Monday, September 7, 2009

A Lexicon of Pre-World War I European Photographic Studios

Within the Museum of Family History’s “vault” lies a couple of hundred studio photographs, mostly taken in towns and cities in pre-World War I Europe; only a portion of these are on display. Many of these photos (mounted on cardboard) contain what could be important genealogical information, especially if one is trying to date a family photograph taken in a studio nearly one hundred years ago.
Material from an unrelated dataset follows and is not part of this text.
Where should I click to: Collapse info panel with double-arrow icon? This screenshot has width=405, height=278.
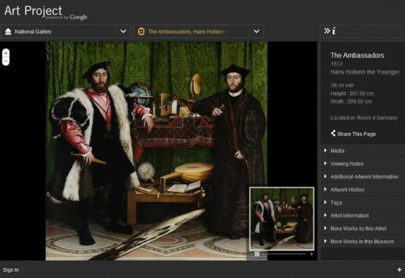[x=327, y=31]
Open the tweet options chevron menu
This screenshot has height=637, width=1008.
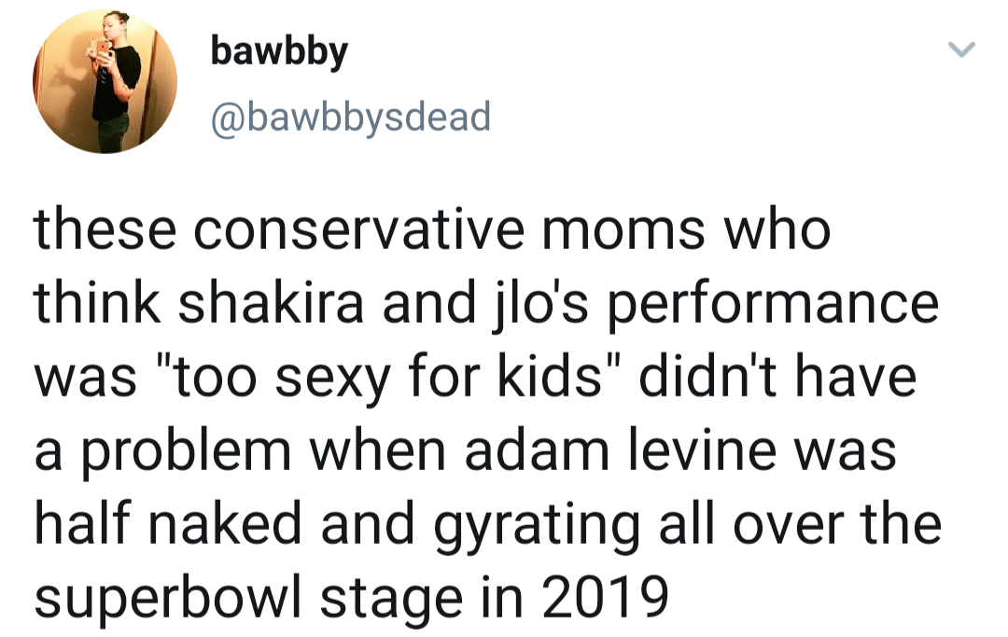pos(961,49)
What information can be found on such a photo? The name of the photographic studio is most often imprinted under the photograph; usually a lithographic design covers most of the photo backing. Many of these designs contain attractive graphics, and include medals (with the names of the "fathers of photography" displayed on each medal) the studio supposedly won at some exposition, or perhaps medals that were awarded by a European monarch. Perhaps there will be an indication that the photographer is the "official" photographer of a particular monarch.

After World War I, however, the mood in Europe changed—especially in Eastern Europe—in such a way that those attractive lithographic designs disappeared for the most part. After 1914, these attractive designs were generally replaced with a simple, non-descript stamp imprint with the name of the studio and the studio's address.

The Museum of Family History’s collection of fronts and backs of such studio photographs is nothing when compared to the collection of over 3500 photos that can be found at http://www.fotorevers.eu/. This Polish and German language website documents the activities of photographers and their studios mostly during the years 1850-1914.

On this site, you can search for a particular photographer and studio by the surname of the photographer. If successful, you will be given a list of what photos exist on the site for a particular photographer. Then you can see if one of the surnames listed is the one you’re looking for.

There were many hundreds of photographic studios that existed during the pre-World War I years in Europe, and this website certainly doesn’t have every one represented. However, they do have a lot. Whereas the Museum of Family History only holds images of studio photographs of Jewish individuals and family groups, this site makes no such distinction.